One of the problems with state-of-the-art waterborne epoxy dispersions is that the shelf-stability of the dispersions is not sufficiently long enough for practical use, (i.e., the dispersions should have a shelf-life of greater than six months for practical use). The problem of shelf-stability is exacerbated when epoxy resins containing nanofillers are used. The shelf-life of epoxy resins containing nanofillers is less than six months, and the coatings produced from such dispersions have defects. It would therefore be an advantage in the art to discover a waterborne, nanofiller-containing epoxy resin which has a long (greater than 6 months) shelf-stability.
None of the above-mentioned prior art patents make reference to a waterborne epoxy dispersion containing nanofillers. Instead, the prior art patents describe solutions for the stability problem for epoxy resins which do not contain nanofillers. For example, U.S. Pat. No. 6,271,287 describes the selection of certain nonionic surfactants to produce stable epoxy dispersions. However, U.S. Pat. No. 6,271,287 does not describe: (i) the use surfactants in combination with epoxy resins containing nanofillers, (ii) the stability issues faced with the use of epoxy resins containing nanofillers, or (iii) the problems faced with the use of nanofiller-containing epoxy resins or dispersions in combination with water-soluble hardeners or emulsion curing agents for making waterborne coatings.
One route to prepare waterborne coatings is to use a liquid epoxy resin in combination with an emulsion of a curing agent, which is capable of emulsifying the liquid epoxy resin. If the liquid epoxy resin contains nanofillers like nanosilica, the coating made from such two-component epoxy system shows major defects such as the presence of particles or agglomerates in the coating. In addition, the known epoxy systems containing nanofillers have such a short potlife that consequently the resultant resins are impractical to use under standard conditions.
Some commercial epoxy resins containing nanofillers are currently available and such nanofiller-containing resins are used to improve properties to a coating made therefrom. For example, the abrasion resistance, toughness or other mechanical properties of the coating can be improved by using such commercial epoxy resins containing nanofillers. Also, the flame retardant properties of the resins containing nanofillers can be improved. However, when these known resins, which already contain nanofillers, are formulated with waterborne hardeners, like water-soluble epoxy amine adducts, the resulting coatings from such formulations either have a very short potlife, so that the coatings can not be applied to a substrate in a practical way or within a practical time period; or the resultant coatings show particles and agglomerates. These disadvantageous phenomena can not be observed with similar resins that do not contain any nanofillers.
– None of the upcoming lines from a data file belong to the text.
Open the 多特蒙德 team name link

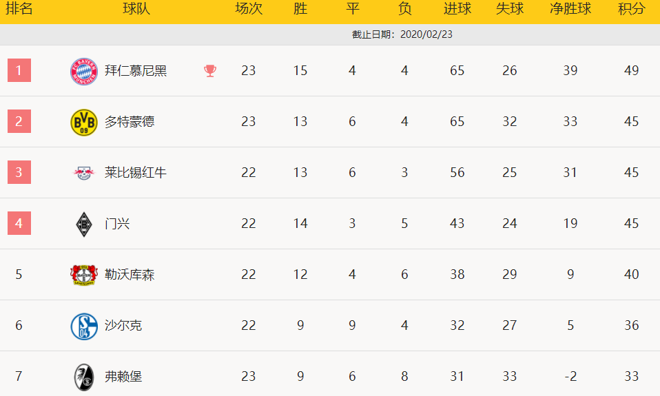[x=130, y=122]
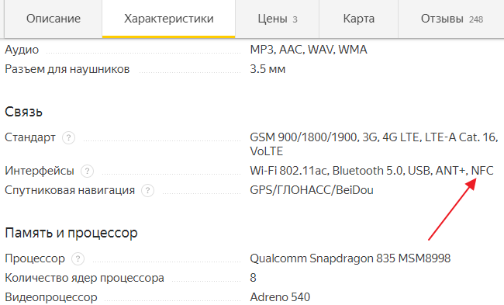Go to the Отзывы tab

coord(451,19)
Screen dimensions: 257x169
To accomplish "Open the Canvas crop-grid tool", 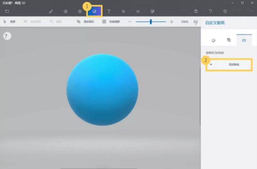I will [138, 11].
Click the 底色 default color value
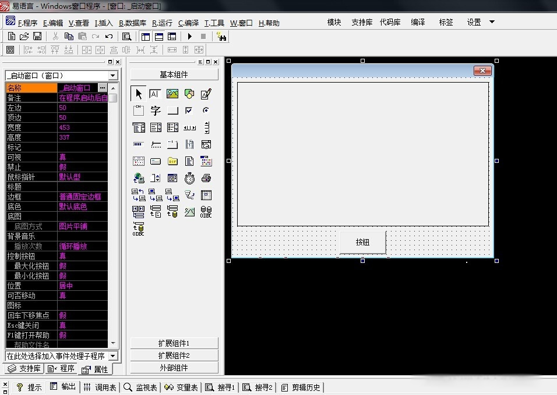Viewport: 557px width, 395px height. point(82,207)
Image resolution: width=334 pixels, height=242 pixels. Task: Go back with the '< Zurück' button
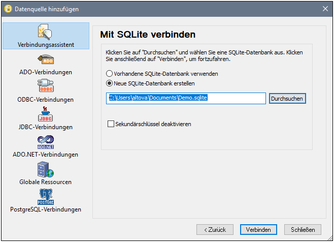tap(215, 230)
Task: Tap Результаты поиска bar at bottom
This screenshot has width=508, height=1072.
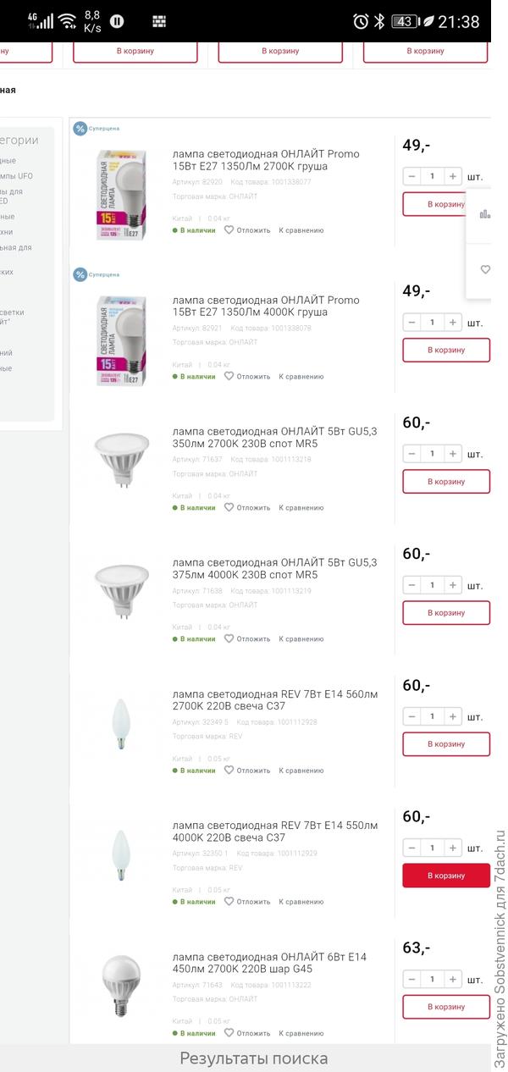Action: [253, 1058]
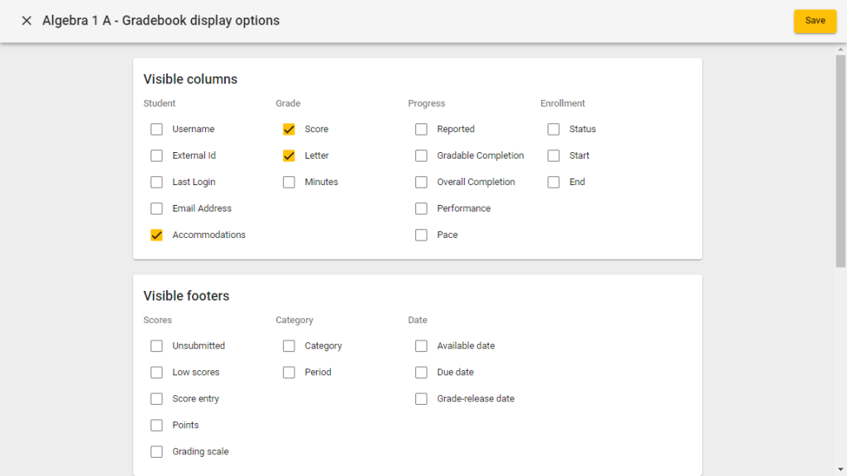Uncheck the Score checkbox under Grade
This screenshot has height=476, width=847.
point(289,129)
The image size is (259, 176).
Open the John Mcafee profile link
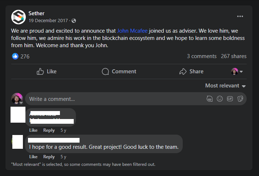[132, 31]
Therefore, it is desirable to provide a dispersible resin and/or a dispersion of an epoxy resin containing a nanofiller which does not have the problems of the prior art. It is also desirable to produce dispersion resins which contain nanofillers; and to make the resins themselves usable in combination with conventional hardeners specifically developed to disperse liquid epoxy resins. It is further desired to provide waterborne coatings and glass fiber sizings made from such nanofiller-containing epoxy resin dispersions.